Cena de "Inverno
da Alma", com a atriz Jennifer Lawrence
Foto: Divulgação
Ao apresentar aos leitores uma breve e inspiradora lista de filmes 'conservadores', é preciso deixar claro o terreno em que pisamos. Não é uma boa ideia enxergar nas obras de arte apenas intenções políticas e ideológicas: ao contrário, reduzir ou julgar um filme a partir de suas características ideológicas é um ato de castração imaginativa. Para evitar tal absurdo, eis alguns esclarecimentos necessários.
O primeiro deles é definir o que
entendemos ser esse tal 'conservadorismo'. Aqui, não buscamos enxergar ou
transformar o conservadorismo em uma espécie de ideologia, manual ético ou político
de ação, mas falamos daquela visão do conservadorismo como uma 'disposição' ou
um 'temperamento', sejam estes frutos de escolhas pessoais ou apenas algo que
surge naturalmente. O que importa é que todos a temos, em maior ou menor grau,
mais ou menos conscientemente.
Podemos apresentar essa disposição
conservadora, que já foi definida com maestria por autores como Michael
Oakshott, como sendo aquilo que nos faz escolher o familiar ao desconhecido; que
nos leva a compreender que a sociedade em que se nasce, cresce e vive, carrega
valores, ideias, instituições, crenças, e até uma gramática - essencial para
que tenhamos uma comunicação verdadeira -, que merecem ser preservados,
cultivados. O conservador será aquele que, ao tomar consciência desta situação,
irá se preocupar com a conservação, com a proteção dessa "herança" ou desses "arranjos"

**Objetivos:**
A) Por favor, reescreva nos registros o trecho que começa na linha que contém "coordinates (1017, 578)." e vai até a linha que contém "pyautogui.click(x=770, y=360)", substituindo "Tags" por "Labels" e mantendo todo o resto igual.
B) Escreva a continuação do texto sobre conservadorismo a partir do ponto em que ele termina.
O texto sobre conservadorismo e os registros são materiais independentes entre si.

**Dados de entrada:**
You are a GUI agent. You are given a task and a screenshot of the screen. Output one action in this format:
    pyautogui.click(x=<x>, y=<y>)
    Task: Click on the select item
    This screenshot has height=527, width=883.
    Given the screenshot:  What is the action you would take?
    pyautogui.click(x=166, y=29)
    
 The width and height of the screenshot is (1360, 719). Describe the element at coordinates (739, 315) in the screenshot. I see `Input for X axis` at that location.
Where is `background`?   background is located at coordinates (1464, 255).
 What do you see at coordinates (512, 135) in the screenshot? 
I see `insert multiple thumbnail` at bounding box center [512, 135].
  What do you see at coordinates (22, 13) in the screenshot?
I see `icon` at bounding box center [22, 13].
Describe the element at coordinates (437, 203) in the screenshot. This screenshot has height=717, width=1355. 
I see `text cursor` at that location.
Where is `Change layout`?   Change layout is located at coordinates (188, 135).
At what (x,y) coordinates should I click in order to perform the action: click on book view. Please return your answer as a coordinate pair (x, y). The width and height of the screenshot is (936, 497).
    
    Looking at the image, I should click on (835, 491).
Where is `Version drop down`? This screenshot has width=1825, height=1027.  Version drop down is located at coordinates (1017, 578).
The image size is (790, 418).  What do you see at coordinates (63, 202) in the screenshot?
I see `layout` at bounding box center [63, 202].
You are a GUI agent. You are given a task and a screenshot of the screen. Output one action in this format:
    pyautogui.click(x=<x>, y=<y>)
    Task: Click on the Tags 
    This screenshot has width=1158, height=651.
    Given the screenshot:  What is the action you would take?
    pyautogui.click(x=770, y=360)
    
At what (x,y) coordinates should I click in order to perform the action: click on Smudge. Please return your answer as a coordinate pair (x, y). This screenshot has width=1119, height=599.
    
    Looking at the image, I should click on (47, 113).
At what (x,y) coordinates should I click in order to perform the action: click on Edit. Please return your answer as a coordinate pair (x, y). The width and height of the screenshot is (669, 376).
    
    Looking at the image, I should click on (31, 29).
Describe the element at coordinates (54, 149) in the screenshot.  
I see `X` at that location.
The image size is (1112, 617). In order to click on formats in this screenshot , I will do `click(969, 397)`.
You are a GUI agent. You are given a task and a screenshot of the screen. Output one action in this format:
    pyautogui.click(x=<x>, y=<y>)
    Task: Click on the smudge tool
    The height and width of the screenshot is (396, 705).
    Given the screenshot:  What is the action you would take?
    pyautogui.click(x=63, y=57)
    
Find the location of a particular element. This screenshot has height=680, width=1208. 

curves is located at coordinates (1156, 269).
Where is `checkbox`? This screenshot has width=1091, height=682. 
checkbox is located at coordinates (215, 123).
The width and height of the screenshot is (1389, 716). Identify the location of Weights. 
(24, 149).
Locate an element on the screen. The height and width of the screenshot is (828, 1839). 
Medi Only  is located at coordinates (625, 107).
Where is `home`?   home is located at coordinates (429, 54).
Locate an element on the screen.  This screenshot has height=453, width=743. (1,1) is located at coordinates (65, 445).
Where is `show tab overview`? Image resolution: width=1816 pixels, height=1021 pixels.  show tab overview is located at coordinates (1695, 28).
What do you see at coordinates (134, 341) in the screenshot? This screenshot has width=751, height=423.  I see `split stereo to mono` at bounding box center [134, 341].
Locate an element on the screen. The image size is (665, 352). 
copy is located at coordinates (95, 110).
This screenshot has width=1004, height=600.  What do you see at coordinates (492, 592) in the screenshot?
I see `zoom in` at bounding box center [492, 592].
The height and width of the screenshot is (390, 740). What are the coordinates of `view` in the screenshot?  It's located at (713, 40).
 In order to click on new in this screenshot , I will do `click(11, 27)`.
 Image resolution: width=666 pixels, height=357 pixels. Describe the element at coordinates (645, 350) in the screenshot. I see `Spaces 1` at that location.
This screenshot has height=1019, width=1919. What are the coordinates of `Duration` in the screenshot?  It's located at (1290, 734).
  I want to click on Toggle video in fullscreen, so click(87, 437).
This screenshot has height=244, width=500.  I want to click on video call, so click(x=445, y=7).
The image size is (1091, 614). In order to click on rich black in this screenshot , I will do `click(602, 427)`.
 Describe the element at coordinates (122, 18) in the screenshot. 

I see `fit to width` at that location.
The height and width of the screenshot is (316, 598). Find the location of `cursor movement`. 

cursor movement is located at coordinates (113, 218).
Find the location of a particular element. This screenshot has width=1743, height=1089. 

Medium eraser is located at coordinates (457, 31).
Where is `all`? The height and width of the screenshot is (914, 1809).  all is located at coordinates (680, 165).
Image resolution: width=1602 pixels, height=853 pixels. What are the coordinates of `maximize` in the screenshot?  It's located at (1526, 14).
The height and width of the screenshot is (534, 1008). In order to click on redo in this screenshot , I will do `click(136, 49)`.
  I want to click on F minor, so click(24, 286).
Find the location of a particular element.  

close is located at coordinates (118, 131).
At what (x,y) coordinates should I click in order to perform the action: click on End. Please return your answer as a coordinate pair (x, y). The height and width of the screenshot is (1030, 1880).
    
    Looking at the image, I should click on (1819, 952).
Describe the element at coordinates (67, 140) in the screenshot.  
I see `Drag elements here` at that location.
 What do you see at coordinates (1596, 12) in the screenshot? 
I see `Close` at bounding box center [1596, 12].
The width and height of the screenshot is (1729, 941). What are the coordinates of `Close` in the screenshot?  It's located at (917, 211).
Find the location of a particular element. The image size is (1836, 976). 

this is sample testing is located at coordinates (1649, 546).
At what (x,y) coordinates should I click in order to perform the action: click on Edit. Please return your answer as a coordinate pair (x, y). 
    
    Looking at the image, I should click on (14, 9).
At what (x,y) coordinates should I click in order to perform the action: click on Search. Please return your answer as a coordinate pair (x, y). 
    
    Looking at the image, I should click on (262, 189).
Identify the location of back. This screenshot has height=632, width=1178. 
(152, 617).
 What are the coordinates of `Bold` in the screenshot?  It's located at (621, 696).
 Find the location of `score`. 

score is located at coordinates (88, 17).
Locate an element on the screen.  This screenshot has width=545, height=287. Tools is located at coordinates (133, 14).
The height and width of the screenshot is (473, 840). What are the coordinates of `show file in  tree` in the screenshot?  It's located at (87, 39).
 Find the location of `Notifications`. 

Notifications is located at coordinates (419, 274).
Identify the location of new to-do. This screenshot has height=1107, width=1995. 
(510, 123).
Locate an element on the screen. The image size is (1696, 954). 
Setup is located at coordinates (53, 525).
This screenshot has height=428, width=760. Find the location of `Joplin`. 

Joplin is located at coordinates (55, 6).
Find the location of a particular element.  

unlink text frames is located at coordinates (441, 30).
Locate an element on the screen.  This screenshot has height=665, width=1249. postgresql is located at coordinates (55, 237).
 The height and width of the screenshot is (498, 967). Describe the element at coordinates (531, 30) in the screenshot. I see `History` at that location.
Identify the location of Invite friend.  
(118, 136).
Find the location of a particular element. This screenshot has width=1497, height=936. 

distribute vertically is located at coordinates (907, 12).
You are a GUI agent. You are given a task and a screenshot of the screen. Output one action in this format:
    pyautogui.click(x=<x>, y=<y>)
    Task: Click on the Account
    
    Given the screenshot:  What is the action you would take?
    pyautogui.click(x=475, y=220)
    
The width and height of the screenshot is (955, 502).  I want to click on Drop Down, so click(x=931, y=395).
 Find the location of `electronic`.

**Respostas:**
A)
Where is `Version drop down`? This screenshot has width=1825, height=1027.  Version drop down is located at coordinates (1017, 578).
The image size is (790, 418).  What do you see at coordinates (63, 202) in the screenshot?
I see `layout` at bounding box center [63, 202].
You are a GUI agent. You are given a task and a screenshot of the screen. Output one action in this format:
    pyautogui.click(x=<x>, y=<y>)
    Task: Click on the Labels 
    This screenshot has width=1158, height=651.
    Given the screenshot:  What is the action you would take?
    pyautogui.click(x=770, y=360)

B)
que fazem uma sociedade; e, ainda mais importante, será aquele que perceberá quais
arranjos são insuficientes e buscará reformá-los, cuidará deles como se cultiva
um jardim.
Podemos afirmar que - com nuances
sempre locais, pessoais até - toda sociedade é conservadora, busca um
ordenamento, possui crenças e senso estético. E mais ainda, toda sociedade
busca respeitar aquilo que Isaiah Berlin chama de 'fronteiras da humanidade'.
O conservador será aquele que
entende também que somos imperfeitos - intelectualmente imperfeitos -, e que é pretensão
querer controlar todos os fenômenos sociais, querer determinar todas as relações
humanas e querer controlar através de uma planilha de Excel todas as infinitas
possibilidades de nossas vidas. A postura do pensamento conservador com relação
à política é essencialmente cética.
Mas, para que não sejamos empurrados
para um pessimismo cultural, devemos lembrar também que os conservadores têm
uma arraigada percepção de que somos frutos de uma parceria, "uma parceria não
só entre aqueles que estão vivos, mas entre aqueles que estão mortos e aqueles
que vão nascer". E que também carregamos em nós possibilidades para o bem e
para o mal, para a caridade e para o ressentimento, para a magnanimidade e para
a mesquinharia - e que nossas escolhas e atos importam mais que nossas intenções.
Essa sabedoria e esses valores são a principal herança que recebemos de nossos
antepassados, e legamos aos nossos descendentes. E essa herança está depositada
em nossa imaginação moral.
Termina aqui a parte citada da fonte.